As far as the role of Coal mining sector in the economic growth is concerned, coal production accounts for about 4.4% weight in country’s Index of Industrial Production (‘IIP’). Furthermore, it is a key input for electricity, steel and cement industry which in turn accounts for 19.4% weight in country’s IIP and therefore, coal mining sector contributes quite significantly to the economic growth in the country. It generates employment for more than a million people and directly plays a crucial role for Make in India and Skill India mission of the Government of India. Another important aspect is that the development of today’s civilization is also largely measured by per capita energy consumption and coal in India still accounts for more than 60% share in India’s energy mix.
According to you what are the key challenges facing mining industry in India and Global level?
Coal Industry in general is going through a phase which has not been seen before both at the global level and national level. There is increasing thrust towards renewable sources of energy and towards clean coal technologies in view of United Nations Framework Convention on Climate Change (UNFCCC) as part of COP 21 and Paris Agreement. While the tariffs for solar power are falling at a very fast pace, I personally believe that coal and other renewable sources are going to play a complementary role for the foreseeable future. Furthermore, the biggest challenge that coal mining industry in India faces is with respect to logistics. Around 70 to 80 % of the coal comes from three states viz. Jharkhand, Orissa and Chhattisgarh whereas the power plants are spread across the length & breadth of the country. Coal still accounts for 60% of the energy mix in India and therefore, the mission to achieve 24X7 electricity for all becomes heavily dependent on the faster evacuation of coal. The Government has put massive thrust on railways infrastructure in the last few years and the gap to be filled is humongous.

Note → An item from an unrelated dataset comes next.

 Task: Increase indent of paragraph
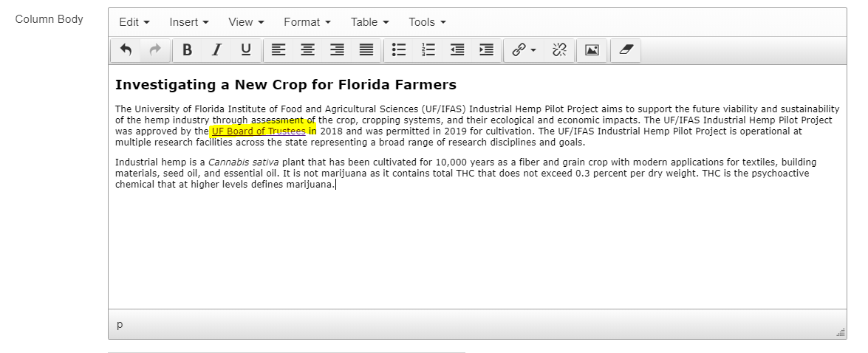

Another important aspect is that India does not have high quality coal. It has high ash content and therefore, requires washing of coal which adds on to the cost of coal mining. On the demand side, the coal mining industry faces lackluster demand from consumers of coal. The demand for coal primarily from power sector has not picked up as much as the industry would hope to see which in turn also affects core manufacturing sector.
Through some lights on your Chhattisgarh operation. What are major green initiative of Chhattisgarh Mining Business? Do you have environment development department and what are the environment protection projects? Do you have provision of green belt development?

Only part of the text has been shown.